29 Jul 2020 | 12:58 UTC — Tokyo

Flight suspensions amid pandemic drag Japan's ANA to $1 bil quarterly loss

Highlights

April-June jet fuel costs reduced by 81% year on year

Domestic passenger flight demand sees gradual recovery

Lackluster jet fuel demand caps FOB Singapore price recovery

Tokyo — Plummeting domestic and international flights amid the coronavirus pandemic led to Japan's top airline ANA Holdings posting July 29 a record quarterly net loss of Yen 108.82 billion ($1.04 billion) in the April-June period, compared with a Yen 11.42 billion net profit for the same months last year.

"Passenger demand for both international and domestic flights declined significantly, due to worldwide government travel restrictions and the Declaration of the State of Emergency from the Japanese government," ANA Holdings Executive Vice President and Chief Financial Officer Ichiro Fukuzawa said in a statement.

"While we aggressively worked to offset lost revenue by catering to the increased demand for international cargo transportation by arranging many non-scheduled flights and utilizing large freighter aircraft, we were unable to offset the unprecedented impact of COVID-19 and ended with a large quarterly loss."

ANA's April-June jet fuel costs fell 81.3% year on year to Yen 15.3 billion as a result of reduced flight services.

ANA, which had almost the same size of revenues for international and domestic passenger flight services in the year ago period, posted a 94.2% year-on-year decline in its April-June international passenger revenue to Yen 9.5 billion. Its revenue for domestic passenger services plunged 86.5% to Yen 22.4 billion.

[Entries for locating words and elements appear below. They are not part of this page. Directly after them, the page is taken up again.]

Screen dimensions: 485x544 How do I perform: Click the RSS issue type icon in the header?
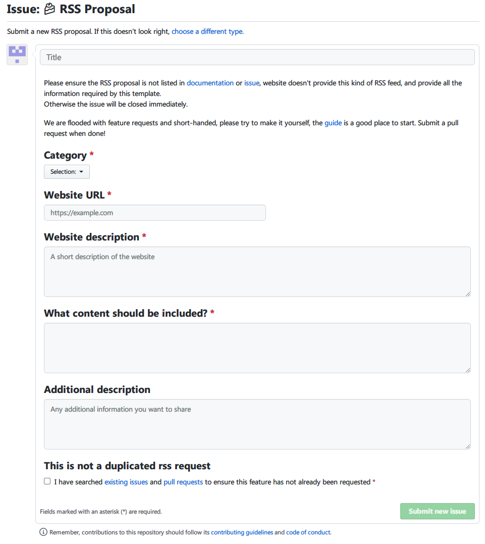click(x=49, y=9)
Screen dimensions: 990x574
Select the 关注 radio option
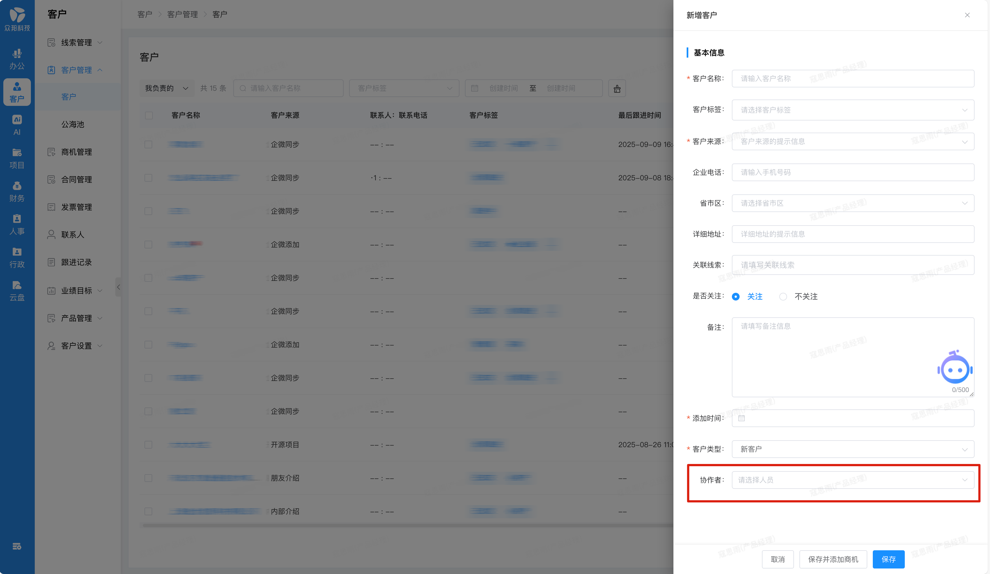(736, 297)
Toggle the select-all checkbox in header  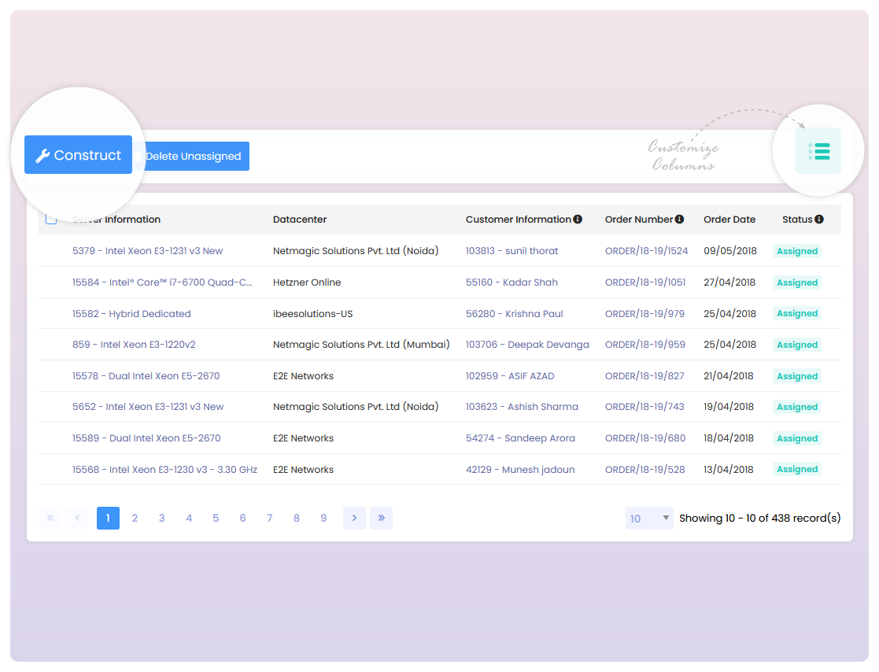point(51,220)
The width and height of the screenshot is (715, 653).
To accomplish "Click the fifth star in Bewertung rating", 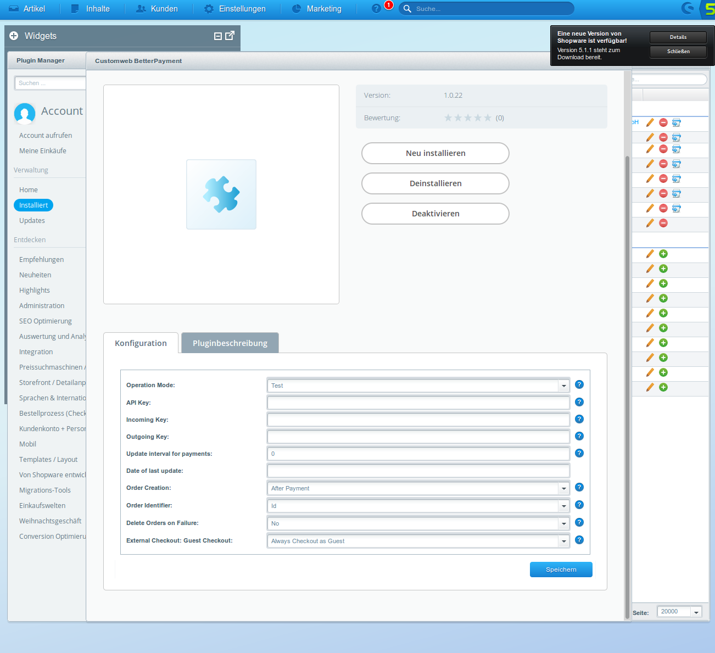I will [488, 118].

ANA's April-June international passenger flight operations dropped 86.2% year on year, while its domestic passenger operations fell 73.3%. Amid ongoing global immigration restrictions, ANA's domestic demand for passenger operations is gradually improving after the lifting of the state of emergency on May 25.

Its domestic passenger flight operations will recover to 72.4% of the same period last year in August after improving to 43.3% for July and 25.2% in June.

Hit hardest

The Asian jet fuel sector saw underwhelming demand in the second quarter of 2020 amid the widespread and resurgence of the deadly coronavirus disease, which has infected over 16.76 million people and claimed more than 660,000 lives globally, the latest research by Johns Hopkins University July 29 showed.

The aviation sector was hit the hardest amid strict border controls and rigid travel requirements put in place by various nations in a bid to curb the soaring infection rate, and air travel demand took a plunge as a result.

The outlook on the aviation sector as a whole remains bleak at best amid a slower-than-expected recovery in global passenger traffic. On July 28, the International Air Transport Association reported that this will not return to pre-COVID-19 levels until 2024, a year later than previous projections due to slow virus containment, reduced corporate travels and weak consumer confidence.

Capped price

The resurgence of the deadly viral disease has also kept a lid on the FOB Singapore jet fuel front-month August/September timespread, which remained in a contango structure of minus 59 cents/b at the 0830 GMT Asian close July 29. The FOB Singapore cash differential has also fallen in tandem, and was assessed at a discount of 45 cents/b to the Mean of Platts Singapore jet fuel/kerosene assessment on July 29, down 82 cents/b since the beginning of the year.

Meanwhile, the outright FOB Singapore jet fuel/kerosene price registered at $44.36/b at the Asian close, down $35.92/b, or 44.74%, since the beginning of the year, S&P Global Platts data showed.

"There is simply no demand for jet fuel now, refiners are just minimizing whatever jet fuel output they can or blending jet fuel with gasoil now...there's no other way," a Singapore-based refining source said July 29.